How can we improve on this? Keras can also supply models with pre-trained weights on 1,000 Imagenet object classes. One of them is fire engines. Using Keras, we can get these pre-trained weights.

It's common to measure image classifiers by top-1 or top-5 accuracy. That is, what's the hit rate that the actual class is somewhere in the top 5 classes the algorithm predicts.

So how does InceptionV3 fare with pre-trained weights? Not good! In a sample of 5 fire truck images, here's what the out-of-the-box pretrained model predicts:

Rank Confidence
#1 71.5%
#3 5.6%
Not in top 5
#3 1.1%
#1 18.8%

This confidence metric is a little different - it's split across 1,000 object types. So if the net predicts fire truck with 71% confidence, the other 999 add up to the remaining 29%.

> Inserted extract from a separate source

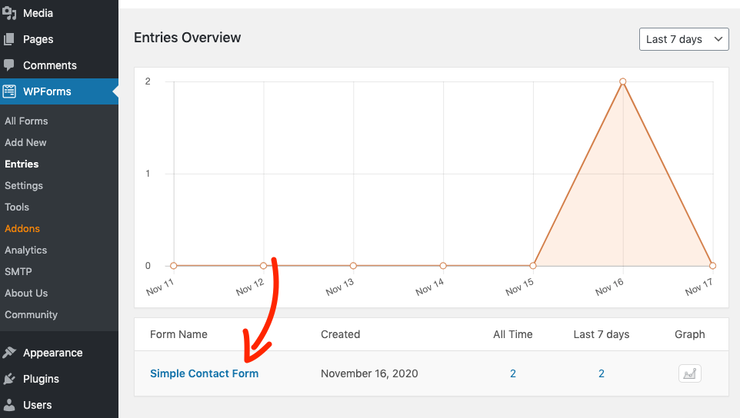Click the Pages icon in sidebar
Viewport: 740px width, 418px height.
point(9,39)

This still isn't good. We do have another trick up our sleeve though. Since we only care about two classes - fire truck and not-fire-truck, we can re-train the pre-trained model with our data set. This is transfer learning, and the particular version we're doing is called fine-tuning.

We're going to take the original neural net and original weights, add some new layers, and train just our new layers. Once our new layers are "warmed up", we can tune the whole net to squeeze the last drops out of the model.

How well does it work? Glad you asked! With another sample of 5 positives and 3 negatives, the fine-tuned net gets all 8 correct.

Fire engine confidence
yes 99.4%
yes 98.7
yes 85.0
yes 96.3
yes 91.6
no 94.4
no 79.8
no 84.3

On top of that, using the pre-trained weights decrased the training time per epoch from over 20 minutes to around 2 and a half. This was on an older desktop CPU as well - if you wanted to really juice the training speed, you could use a GPU for training.

Visualizing learning

You can plot the loss of the net over time, measured against a validation set of images, kept separate from the training set. Here's what that looked like for the nets I described here:

neural net training loss by epoch

Next Steps

So we've found fine-tuning the pre-trained network weights for our specific goals improves accuracy dramatically. There's still a lot of room for improvement. Some ideas on how to make it better:

  • Recognize other emergency vehicle types, like ambulances or police cars. Those are both classes in the Imagenet 1,000, so given a moderate training sample I would expect you could see similar accuracy improvements.
  • Localize the vehicle in the image. This would let you determine relative positions of e.g. the drone and the emergency vehicle, and navigate safely away. This would mean using a different neural net architecture. R-CNN and family or YOLO would be a good place to start, especially YOLOv3.
  • More efficient neural nets. There is always a balance between accuracy, speed, processing power, and memory usage for these applications. Typically the processors on drones are relatively low-powered, and time is somewhat critical, so you want to be as lean as possible. On the other hand, you want to actually detect emergency vehicles. These pre-trained nets are unlikely to be the most optimal for any given hardware configuration. I briefly tried training the same dataset with MobilenetV2, another pre-trained model in Keras, but the results were very poor - it only got 2/8 correct, with confidences all over the place to boot.

I trained on my desktop machine, using CPU only. All training sessions pinned my CPU. That's good - it should be using all my cores. For the from-scratch training, RAM usage peaked just under 16GB. For the fine-tuning, it peaked around 10GB. I didn't look into why the difference - my guess would be tensorflow has some smarts about what layers are frozen/being trained. Fine tuning was also around 10x faster per epoch.

The code I used to train the net is available on Github. Hope you found this useful!